Problem details.
Swap "magnifier" for "lens" in the rows below, starting at the line that has "Where should I" and ending after the line that has "the sentence 'I", and write those lines out again with nothing else changed. Leave the pictures out.

Data pulled from a collection
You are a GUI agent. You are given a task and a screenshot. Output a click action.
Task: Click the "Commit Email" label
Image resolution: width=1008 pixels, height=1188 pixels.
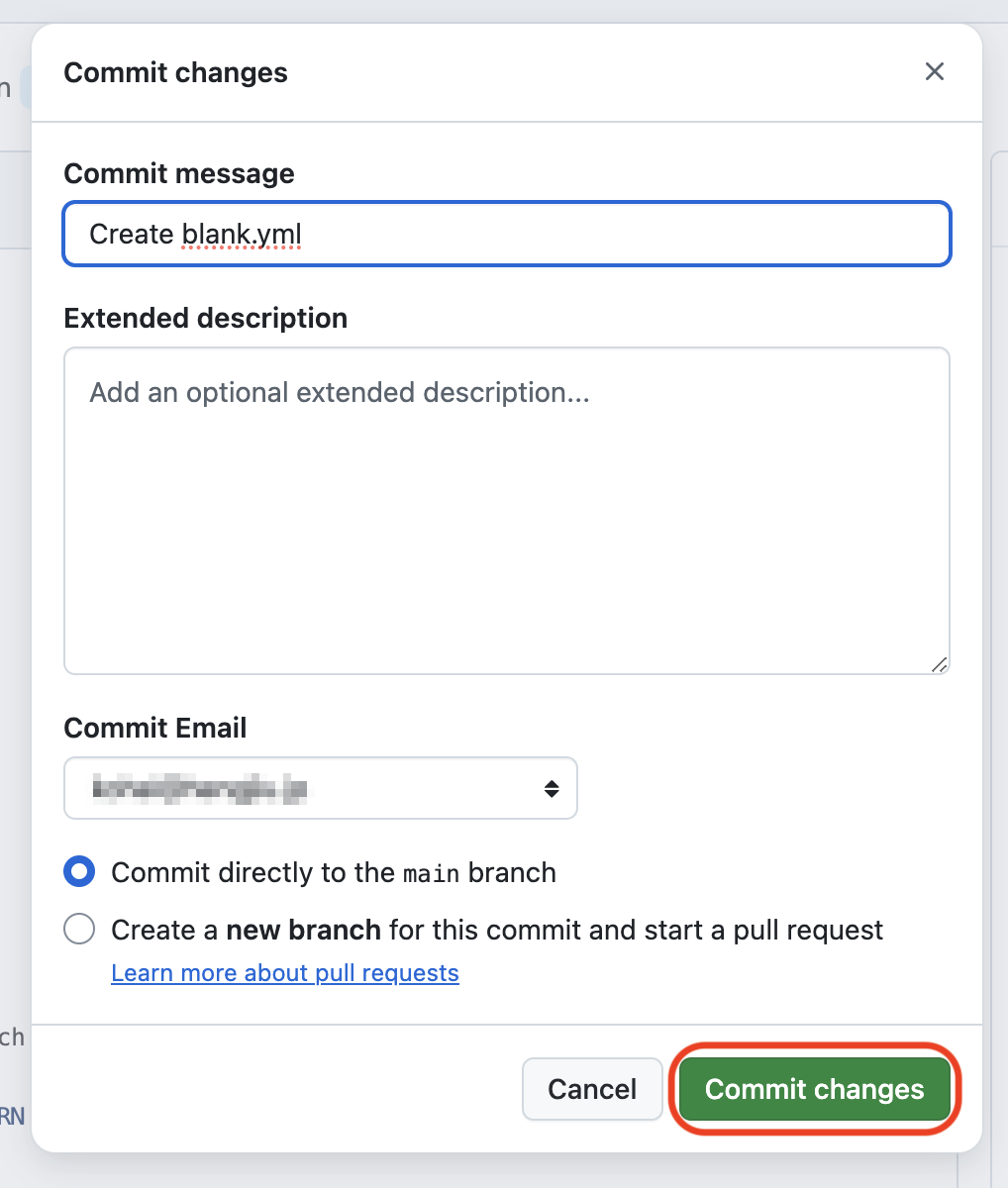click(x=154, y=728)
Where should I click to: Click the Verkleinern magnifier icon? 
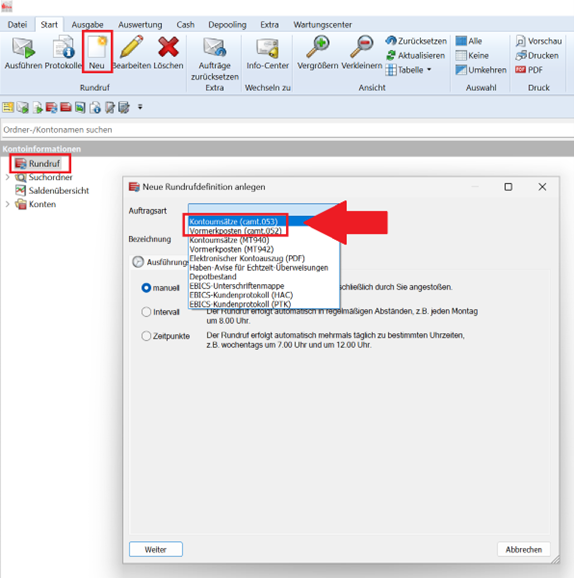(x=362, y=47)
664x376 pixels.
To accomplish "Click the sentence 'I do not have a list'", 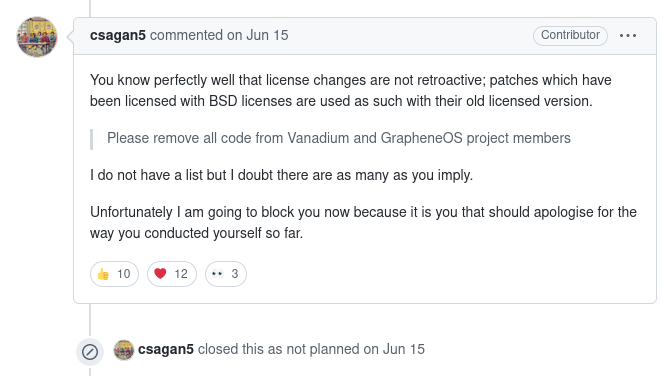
...
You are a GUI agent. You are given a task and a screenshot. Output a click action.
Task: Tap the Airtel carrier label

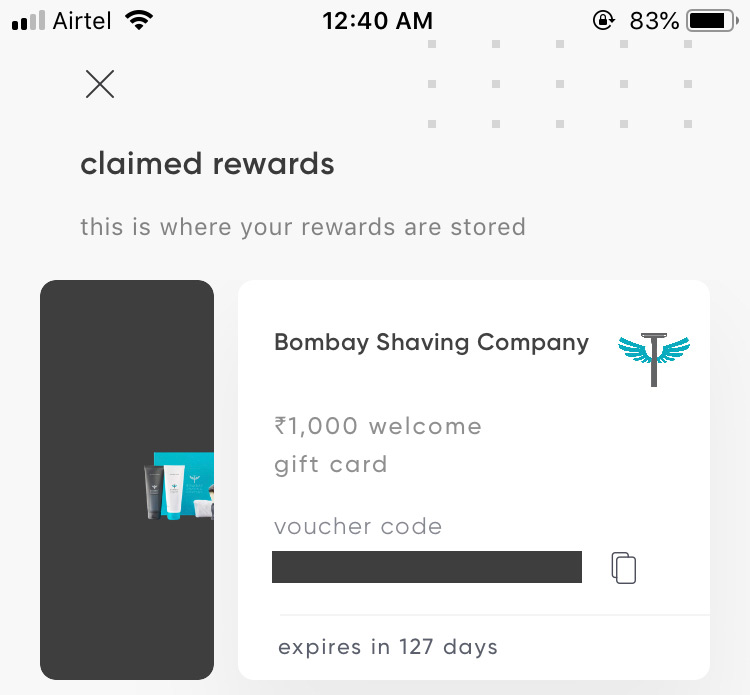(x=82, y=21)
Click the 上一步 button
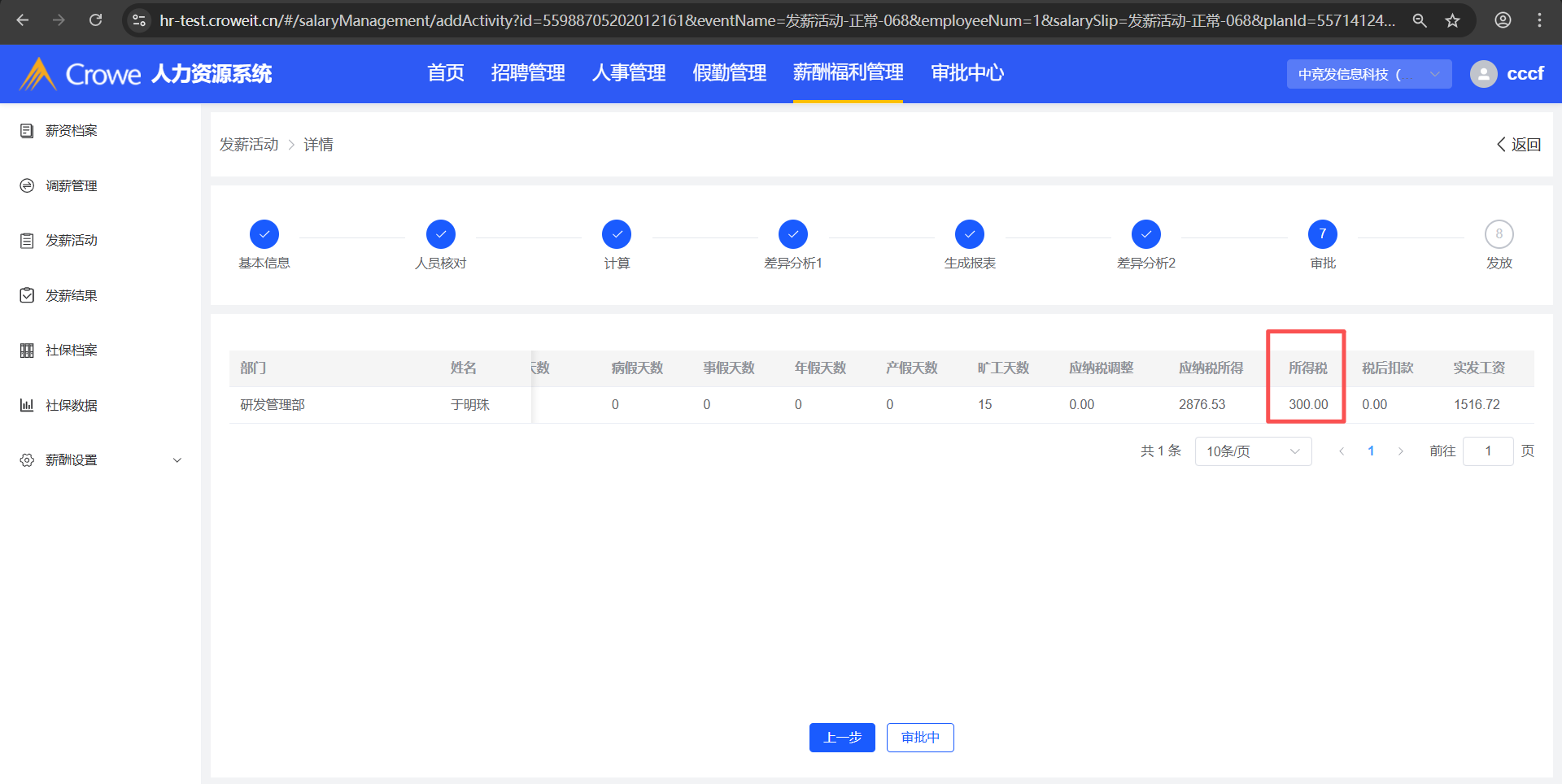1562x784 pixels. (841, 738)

Response to the exercise.
Where should I click to: Click the Verkleinern lens icon? 
(x=362, y=47)
664x376 pixels.
To accomplish "Click the sentence 'I do not have a list'", 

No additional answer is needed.